Crianças com Transtorno do Espectro Autista (TEA) estão encontrando no jiu-jitsu um espaço de acolhimento, convivência e desenvolvimento. Em João Pessoa, o Projeto Infinity, coordenado pelo mestre de jiu-jitsu Felipe Algodão, tem utilizado o esporte como ferramenta de inclusão e apoio ao desenvolvimento de crianças neurodivergentes.
O projeto surgiu a partir da experiência pessoal do mestre Felipe Algodão com crianças autistas e suas famílias. Após acompanhar de perto a rotina de crianças que passaram anos em diferentes terapias sem avanços significativos, Felipe percebeu que o desenvolvimento não acontece apenas por meio de técnicas, mas principalmente nas relações, na convivência e no sentimento de segurança.
A partir dessa vivência, o jiu-jitsu passou a ser aplicado de forma adaptada, sem foco em competição. No Infinity, o esporte é utilizado como apoio pedagógico e social, respeitando o tempo e as particularidades de cada criança.
Criado em 1º de maio de 2025, um dos principais diferenciais do projeto, é a forma como a inclusão é colocada em prática. Nenhuma criança é obrigada a se adaptar a um padrão. O ambiente e a condução das aulas é que se ajustam às necessidades dos alunos. As atividades são individualizadas, e cada criança participa no ritmo em que se sente confortável.
Durante as aulas, os alunos podem treinar com ou sem kimono, usar fones de ouvido em caso de sensibilidade a ruídos e fazer pausas sempre que necessário. Não há comparações nem cobranças por desempenho. O foco está no bem-estar e na segurança emocional.
O projeto atende crianças e pessoas neurodivergentes, incluindo casos de TEA, TDAH, síndrome de Down, deficiências físicas, deficiência visual e usuários de cadeira de rodas. A prática do jiu-jitsu ajuda no desenvolvimento da coordenação motora, do equilíbrio, do autocontrole e da interação social.
De acordo com o professor Felipe Algodão, o foco do projeto não é formar atletas, mas criar um ambiente seguro onde a criança se sinta aceita e segura para expressar as suas emoções.

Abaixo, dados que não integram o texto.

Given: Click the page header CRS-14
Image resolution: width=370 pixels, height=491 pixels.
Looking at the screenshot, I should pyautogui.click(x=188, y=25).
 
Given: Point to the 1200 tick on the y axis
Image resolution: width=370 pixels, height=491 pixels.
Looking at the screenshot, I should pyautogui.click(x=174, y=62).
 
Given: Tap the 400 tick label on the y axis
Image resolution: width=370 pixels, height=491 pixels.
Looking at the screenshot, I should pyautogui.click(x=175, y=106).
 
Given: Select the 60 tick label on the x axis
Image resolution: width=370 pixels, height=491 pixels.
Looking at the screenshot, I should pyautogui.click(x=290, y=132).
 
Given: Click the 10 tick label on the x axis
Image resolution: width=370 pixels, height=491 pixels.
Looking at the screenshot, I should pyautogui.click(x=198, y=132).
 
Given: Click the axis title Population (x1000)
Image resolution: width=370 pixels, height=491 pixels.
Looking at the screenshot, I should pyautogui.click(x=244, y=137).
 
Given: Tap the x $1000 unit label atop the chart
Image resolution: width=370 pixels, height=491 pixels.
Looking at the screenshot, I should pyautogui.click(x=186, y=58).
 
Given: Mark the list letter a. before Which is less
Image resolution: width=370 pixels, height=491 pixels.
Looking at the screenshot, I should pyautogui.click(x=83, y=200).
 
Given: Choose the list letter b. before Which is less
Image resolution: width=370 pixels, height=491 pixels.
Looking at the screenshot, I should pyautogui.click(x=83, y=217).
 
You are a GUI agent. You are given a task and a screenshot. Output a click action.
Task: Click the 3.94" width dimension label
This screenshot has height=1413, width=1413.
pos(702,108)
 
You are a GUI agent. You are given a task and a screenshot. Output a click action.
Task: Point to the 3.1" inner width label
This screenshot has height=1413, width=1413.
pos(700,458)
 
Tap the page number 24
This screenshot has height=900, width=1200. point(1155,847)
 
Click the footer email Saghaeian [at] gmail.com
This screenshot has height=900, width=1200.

“Aqui a criança não precisa se encaixar em nada. A gente respeita o tempo dela. O jiu-jitsu é usado para criar vínculo, confiança e ajudar no desenvolvimento, não para cobrar resultado”, afirma.
Pais e responsáveis relatam avanços em relação ao comportamento das crianças, como melhora na comunicação, redução da ansiedade e melhora na convivência social, com reflexos também no ambiente familiar e escolar.
Em um cenário em que ainda são escassas as iniciativas voltadas ao esporte inclusivo, o Projeto Infinity mostra que o jiu-jitsu pode ir além do tatame e se tornar uma ferramenta de apoio, inclusão e cidadania.